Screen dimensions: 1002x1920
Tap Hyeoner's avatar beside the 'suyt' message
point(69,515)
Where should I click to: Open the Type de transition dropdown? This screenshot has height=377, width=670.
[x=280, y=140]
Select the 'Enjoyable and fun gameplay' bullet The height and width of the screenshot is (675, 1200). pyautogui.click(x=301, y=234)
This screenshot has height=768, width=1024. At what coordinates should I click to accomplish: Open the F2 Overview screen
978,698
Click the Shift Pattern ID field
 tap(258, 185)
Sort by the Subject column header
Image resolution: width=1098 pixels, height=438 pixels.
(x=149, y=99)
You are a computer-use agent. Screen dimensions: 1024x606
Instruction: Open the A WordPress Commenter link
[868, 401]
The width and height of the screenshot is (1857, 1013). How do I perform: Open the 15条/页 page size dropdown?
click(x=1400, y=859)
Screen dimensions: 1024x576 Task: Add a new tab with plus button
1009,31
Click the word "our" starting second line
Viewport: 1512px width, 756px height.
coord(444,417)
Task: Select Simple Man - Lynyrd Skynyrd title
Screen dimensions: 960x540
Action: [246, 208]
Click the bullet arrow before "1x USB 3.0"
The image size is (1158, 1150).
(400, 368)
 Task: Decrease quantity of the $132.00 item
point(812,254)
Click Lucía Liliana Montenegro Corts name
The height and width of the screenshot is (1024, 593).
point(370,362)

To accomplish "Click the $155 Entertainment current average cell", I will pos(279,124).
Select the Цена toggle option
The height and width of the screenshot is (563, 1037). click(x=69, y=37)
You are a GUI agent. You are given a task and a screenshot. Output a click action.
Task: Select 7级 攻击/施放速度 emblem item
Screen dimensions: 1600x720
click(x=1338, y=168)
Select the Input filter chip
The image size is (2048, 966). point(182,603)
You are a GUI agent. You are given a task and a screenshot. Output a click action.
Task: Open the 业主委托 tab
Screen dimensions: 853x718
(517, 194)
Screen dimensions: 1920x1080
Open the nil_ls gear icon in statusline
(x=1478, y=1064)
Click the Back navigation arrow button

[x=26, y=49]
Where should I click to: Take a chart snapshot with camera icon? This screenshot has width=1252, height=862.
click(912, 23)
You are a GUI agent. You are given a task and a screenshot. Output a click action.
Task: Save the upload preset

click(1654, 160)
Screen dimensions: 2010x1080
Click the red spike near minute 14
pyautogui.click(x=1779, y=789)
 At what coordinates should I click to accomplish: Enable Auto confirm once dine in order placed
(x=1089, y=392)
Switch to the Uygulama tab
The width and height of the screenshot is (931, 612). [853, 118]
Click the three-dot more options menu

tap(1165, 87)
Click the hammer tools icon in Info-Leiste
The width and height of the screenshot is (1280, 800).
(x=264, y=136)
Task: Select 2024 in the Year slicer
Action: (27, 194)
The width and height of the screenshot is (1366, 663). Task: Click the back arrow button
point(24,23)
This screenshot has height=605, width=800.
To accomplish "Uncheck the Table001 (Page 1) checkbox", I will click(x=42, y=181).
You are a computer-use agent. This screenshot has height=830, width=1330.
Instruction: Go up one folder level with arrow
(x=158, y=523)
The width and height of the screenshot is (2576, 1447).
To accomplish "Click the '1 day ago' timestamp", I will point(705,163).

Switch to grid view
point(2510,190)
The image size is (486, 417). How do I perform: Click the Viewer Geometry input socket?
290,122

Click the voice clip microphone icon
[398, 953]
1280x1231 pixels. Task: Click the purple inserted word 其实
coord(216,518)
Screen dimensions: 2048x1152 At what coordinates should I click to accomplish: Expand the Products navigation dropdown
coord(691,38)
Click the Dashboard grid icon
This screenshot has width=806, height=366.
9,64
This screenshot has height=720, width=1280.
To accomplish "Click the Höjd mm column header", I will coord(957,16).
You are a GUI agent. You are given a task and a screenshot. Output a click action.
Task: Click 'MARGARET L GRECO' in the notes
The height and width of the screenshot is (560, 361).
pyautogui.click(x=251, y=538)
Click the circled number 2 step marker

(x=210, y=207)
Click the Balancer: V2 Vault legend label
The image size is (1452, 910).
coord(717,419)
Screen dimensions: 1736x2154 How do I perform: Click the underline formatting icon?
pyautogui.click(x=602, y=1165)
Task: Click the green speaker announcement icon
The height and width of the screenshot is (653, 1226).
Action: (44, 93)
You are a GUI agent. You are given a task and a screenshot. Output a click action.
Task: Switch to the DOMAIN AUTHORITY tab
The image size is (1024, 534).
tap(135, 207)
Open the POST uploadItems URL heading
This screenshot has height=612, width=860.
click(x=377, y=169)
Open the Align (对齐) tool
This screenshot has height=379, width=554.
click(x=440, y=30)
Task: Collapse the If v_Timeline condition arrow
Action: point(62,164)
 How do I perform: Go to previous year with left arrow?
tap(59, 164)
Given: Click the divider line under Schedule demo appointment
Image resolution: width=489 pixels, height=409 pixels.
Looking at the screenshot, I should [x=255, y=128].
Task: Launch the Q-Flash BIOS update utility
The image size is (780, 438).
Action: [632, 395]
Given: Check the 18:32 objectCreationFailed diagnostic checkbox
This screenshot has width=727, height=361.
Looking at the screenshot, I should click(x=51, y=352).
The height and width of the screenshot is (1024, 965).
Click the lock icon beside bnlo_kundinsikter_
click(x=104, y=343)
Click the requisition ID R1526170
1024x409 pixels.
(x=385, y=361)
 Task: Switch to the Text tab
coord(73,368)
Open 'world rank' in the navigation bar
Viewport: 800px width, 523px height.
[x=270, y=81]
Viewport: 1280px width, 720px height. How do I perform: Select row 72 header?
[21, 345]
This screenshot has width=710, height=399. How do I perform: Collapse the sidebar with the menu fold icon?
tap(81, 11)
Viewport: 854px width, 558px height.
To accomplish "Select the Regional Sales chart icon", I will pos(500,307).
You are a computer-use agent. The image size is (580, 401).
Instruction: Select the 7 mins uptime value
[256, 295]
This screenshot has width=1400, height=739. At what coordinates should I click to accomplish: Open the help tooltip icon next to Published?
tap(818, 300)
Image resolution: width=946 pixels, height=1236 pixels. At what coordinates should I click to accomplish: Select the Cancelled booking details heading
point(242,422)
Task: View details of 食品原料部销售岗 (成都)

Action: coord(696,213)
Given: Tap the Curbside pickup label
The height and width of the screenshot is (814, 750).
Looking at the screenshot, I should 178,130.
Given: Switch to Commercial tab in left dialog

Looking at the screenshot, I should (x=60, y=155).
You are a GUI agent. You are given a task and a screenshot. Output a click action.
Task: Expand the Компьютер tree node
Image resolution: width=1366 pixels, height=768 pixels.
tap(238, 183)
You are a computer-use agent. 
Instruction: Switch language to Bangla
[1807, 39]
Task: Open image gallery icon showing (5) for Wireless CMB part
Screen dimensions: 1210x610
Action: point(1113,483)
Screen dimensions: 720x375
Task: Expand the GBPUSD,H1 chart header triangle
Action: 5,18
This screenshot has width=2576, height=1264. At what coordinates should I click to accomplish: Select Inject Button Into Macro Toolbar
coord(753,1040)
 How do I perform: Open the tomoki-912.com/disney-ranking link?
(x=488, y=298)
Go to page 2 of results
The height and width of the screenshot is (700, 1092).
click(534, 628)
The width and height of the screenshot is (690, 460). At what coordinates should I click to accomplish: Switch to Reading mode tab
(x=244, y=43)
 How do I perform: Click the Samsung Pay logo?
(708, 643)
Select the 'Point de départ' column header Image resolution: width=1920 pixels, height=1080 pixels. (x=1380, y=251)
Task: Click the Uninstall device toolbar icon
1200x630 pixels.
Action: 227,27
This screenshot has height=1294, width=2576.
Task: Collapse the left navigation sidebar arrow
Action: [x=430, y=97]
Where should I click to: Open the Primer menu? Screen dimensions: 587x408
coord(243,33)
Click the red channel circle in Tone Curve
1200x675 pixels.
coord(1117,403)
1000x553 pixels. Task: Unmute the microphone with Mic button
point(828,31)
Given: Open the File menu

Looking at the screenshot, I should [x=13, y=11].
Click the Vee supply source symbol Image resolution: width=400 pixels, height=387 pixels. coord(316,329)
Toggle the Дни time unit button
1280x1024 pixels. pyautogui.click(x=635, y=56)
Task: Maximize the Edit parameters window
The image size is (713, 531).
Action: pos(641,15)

GOAL OF THE EXERCISE — Copy out, word for word, the items between the line holding "Task: Decrease quantity of the $132.00 item" and the line holding "The height and width of the screenshot is (563, 1037).", including both of those lines.

OUTPUT BELOW —
 Task: Decrease quantity of the $132.00 item
point(812,254)
Click Lucía Liliana Montenegro Corts name
The height and width of the screenshot is (1024, 593).
point(370,362)

To accomplish "Click the $155 Entertainment current average cell", I will pos(279,124).
Select the Цена toggle option
The height and width of the screenshot is (563, 1037). click(x=69, y=37)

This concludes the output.